** Records provided follows **
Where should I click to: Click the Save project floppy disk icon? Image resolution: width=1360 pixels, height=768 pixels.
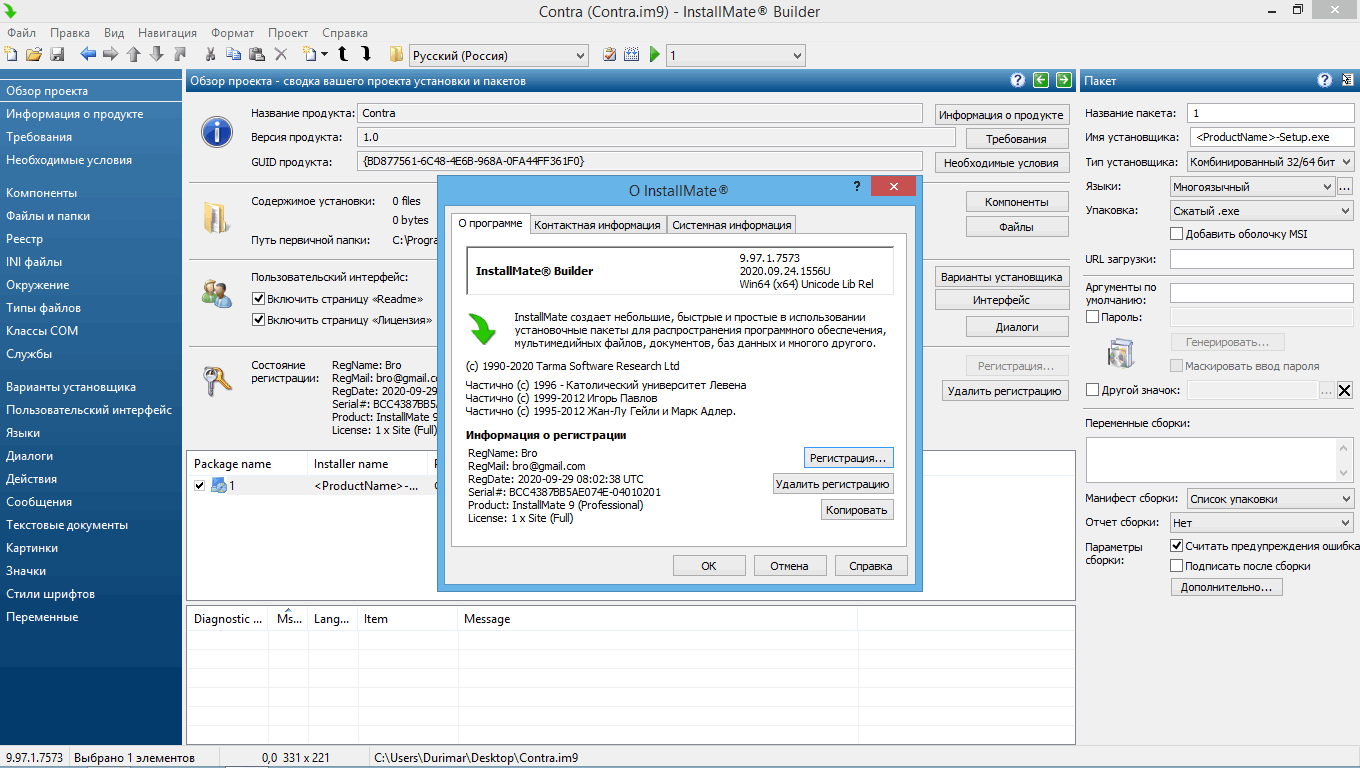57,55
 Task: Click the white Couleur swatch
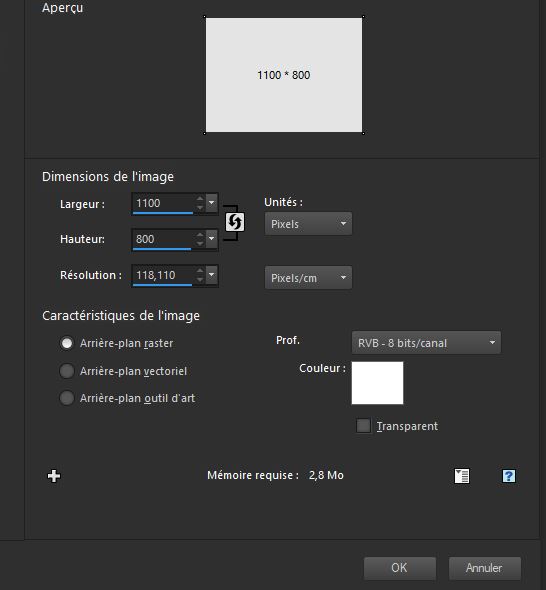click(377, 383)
** End of Records provided **
** Records provided follows **
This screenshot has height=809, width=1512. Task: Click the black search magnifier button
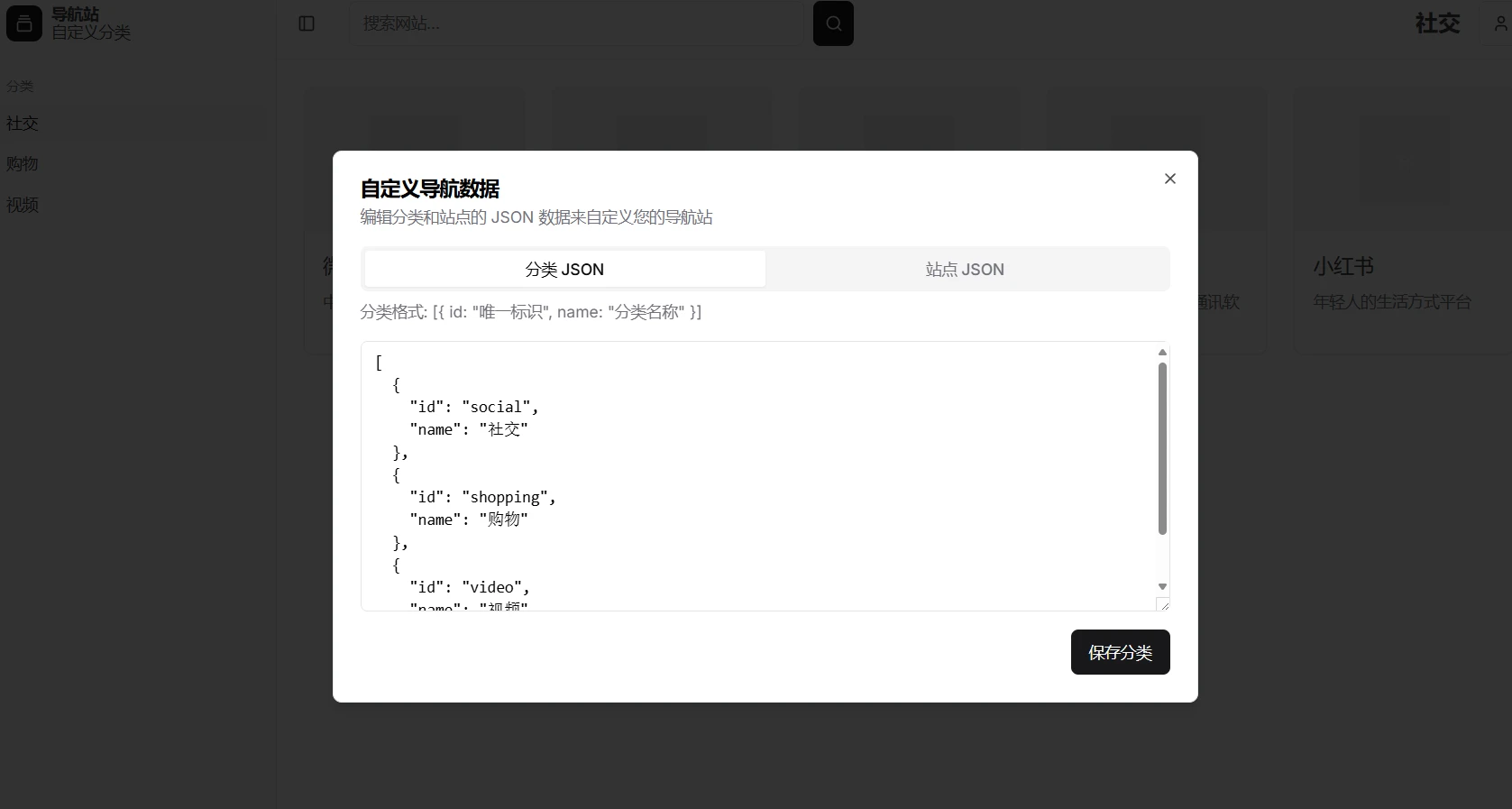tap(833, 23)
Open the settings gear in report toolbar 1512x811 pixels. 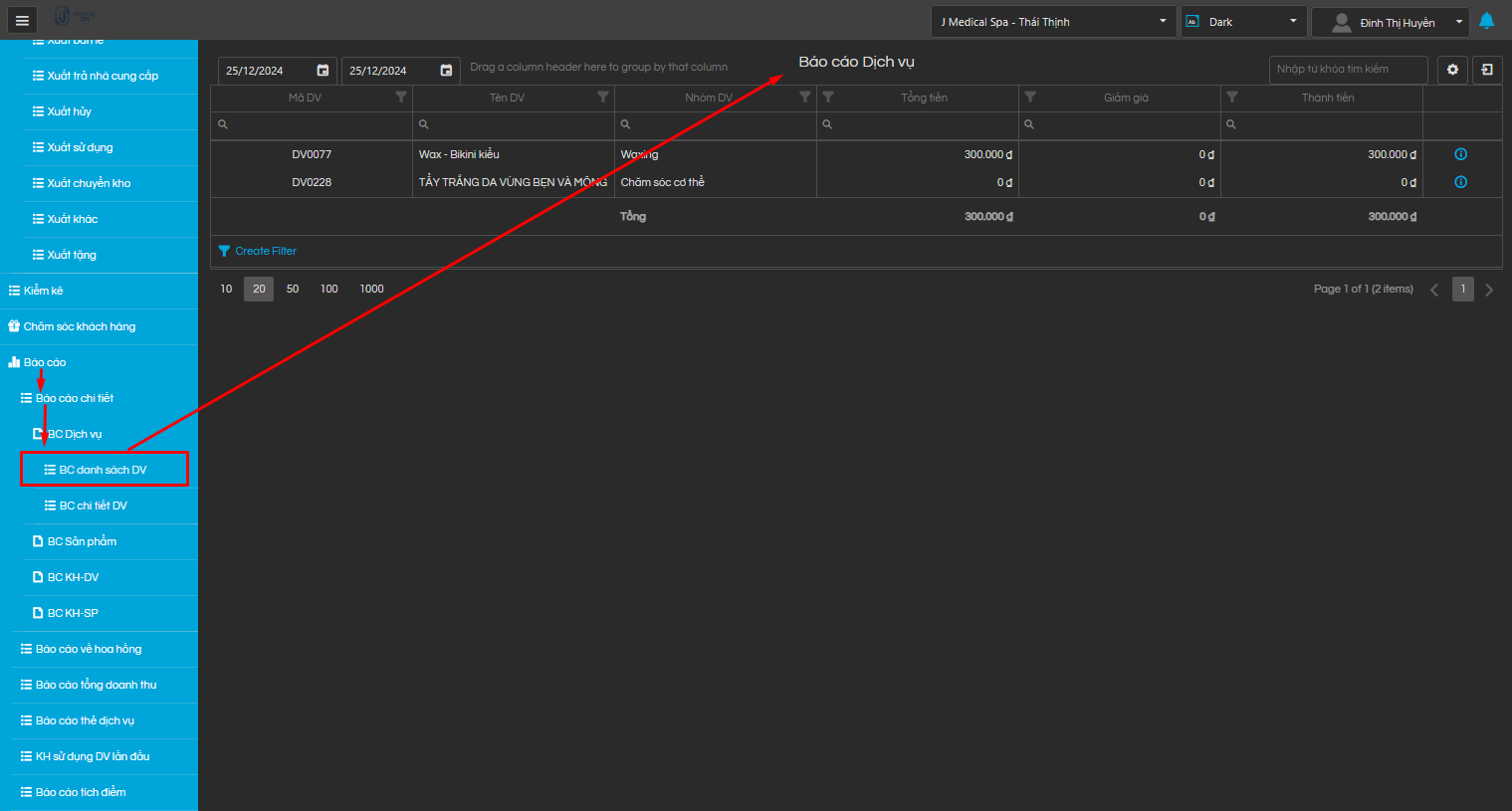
** End of Records provided **
** Records provided follows **
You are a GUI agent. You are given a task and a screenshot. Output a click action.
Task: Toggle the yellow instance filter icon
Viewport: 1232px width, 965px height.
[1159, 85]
** End of Records provided **
* _What to work on_: Print the part of the listing above that opens with the line containing "This screenshot has" and closes with the line containing "Open the settings". Copy it exactly, both ends included, and omit the pictures.

* _Result of the task_:
This screenshot has height=809, width=1512. Task: Click the black search magnifier button
tap(833, 23)
Open the settings gear in report toolbar 1512x811 pixels. 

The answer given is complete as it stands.